It's widely agreed that interning during college is one of the best ways that students can find jobs after graduation. But the question about whether interns should be paid is now tied up in a lengthy legal battle.
About one-third of college interns work for free, according to Michigan State University's College Employment Research Institute.
Employer surveys conducted annually by the National Association of Colleges and Employers have repeatedly shown that college students who secure internships enjoy a significant advantage in finding jobs after graduation and also keeping their positions.
Yet internships remain controversial because these opportunities remain out of reach for many students who can't afford to move to a city like New York or Washington, D.C., to work for a semester or summer. Internships can also reduce the availability of jobs for Americans who might normally qualify for what are often low-skill positions.

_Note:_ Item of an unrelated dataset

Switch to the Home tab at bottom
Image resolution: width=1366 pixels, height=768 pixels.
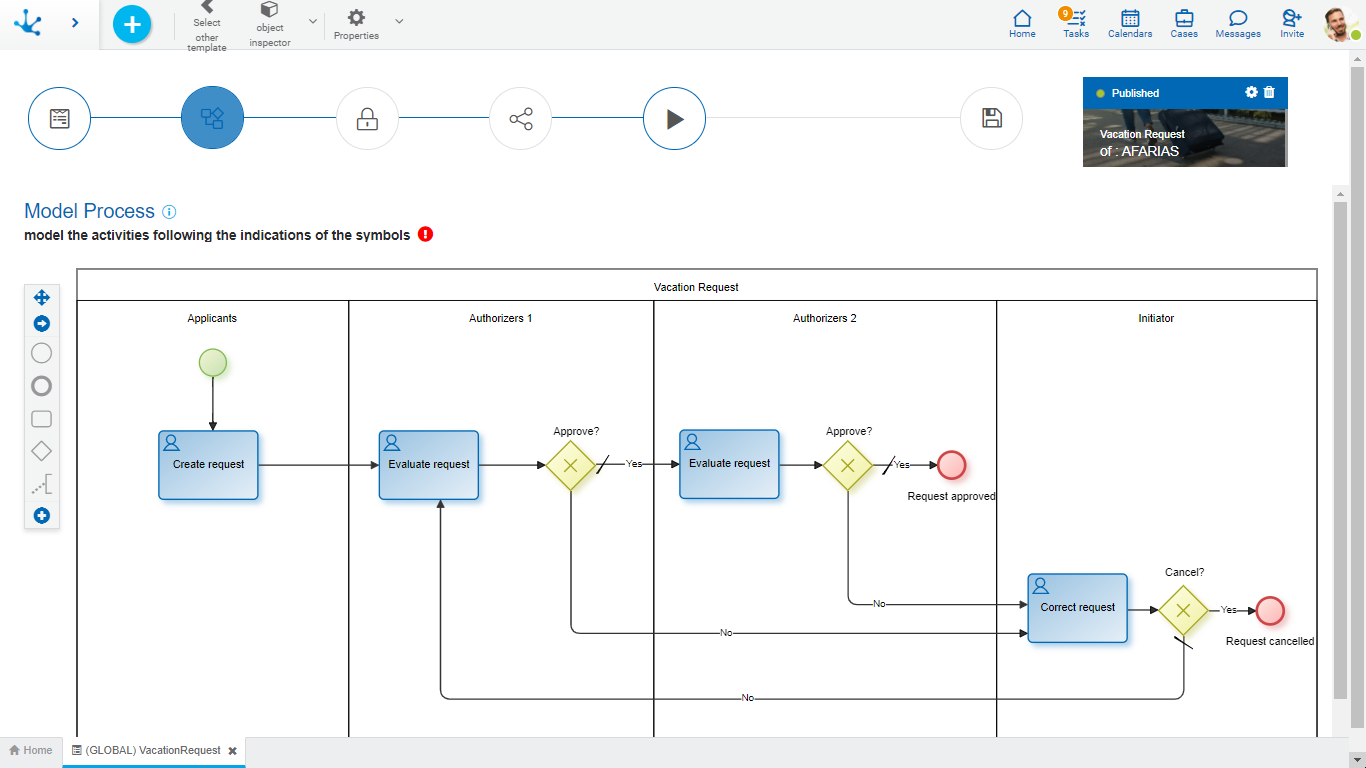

A controversial federal appellate court ruling earlier this month made it more likely that a growing number of internships will become a luxury that only affluent students can afford. The ruling stopped in its tracks a flood of class actions that were challenging companies for using unpaid interns for menial work such as taking lunch orders, answering phones and filing paperwork.
Whether interns should be paid for their work attracted national attention several years ago when two former interns, who had done work in connection with a Fox Searchlight movie, sued. In seeking compensation for work connected to "Black Swan," an Oscar-winning film that generated more than $300 million dollars, the plaintiffs alleged that the movie company had violated minimum wage laws.
In 2013, a federal judge in Manhattan agreed with the former interns. In siding with the plaintiffs, Judge William H. Pauley III said they should have been classified as employees based on six stringent criteria that the U.S. Labor Department had established to determine whether interns could legally be required to work for free.
The ruling unleashed scads of lawsuits by interns who said companies were illegally enjoying free labor. Many corporations ended up settling with former interns for millions of dollars rather than slogging through litigation.
The pendulum, however, swung back toward employers in July when a three-judge panel of the Second Circuit Court of Appeals said the Labor Department criteria were too strict. The appellate judges said unpaid internships are legal as long as the intern is the "primary beneficiary" of the intern-employer relationship.
If the appellate ruling stands, class actions could be far more difficult to pursue because the appellate court said whether an intern should be paid will be a "highly individualized inquiry."
While the last chapter of this legal battle hasn't been written, what is well established is that college students should seek out internship opportunities regardless of whether they're paid positions.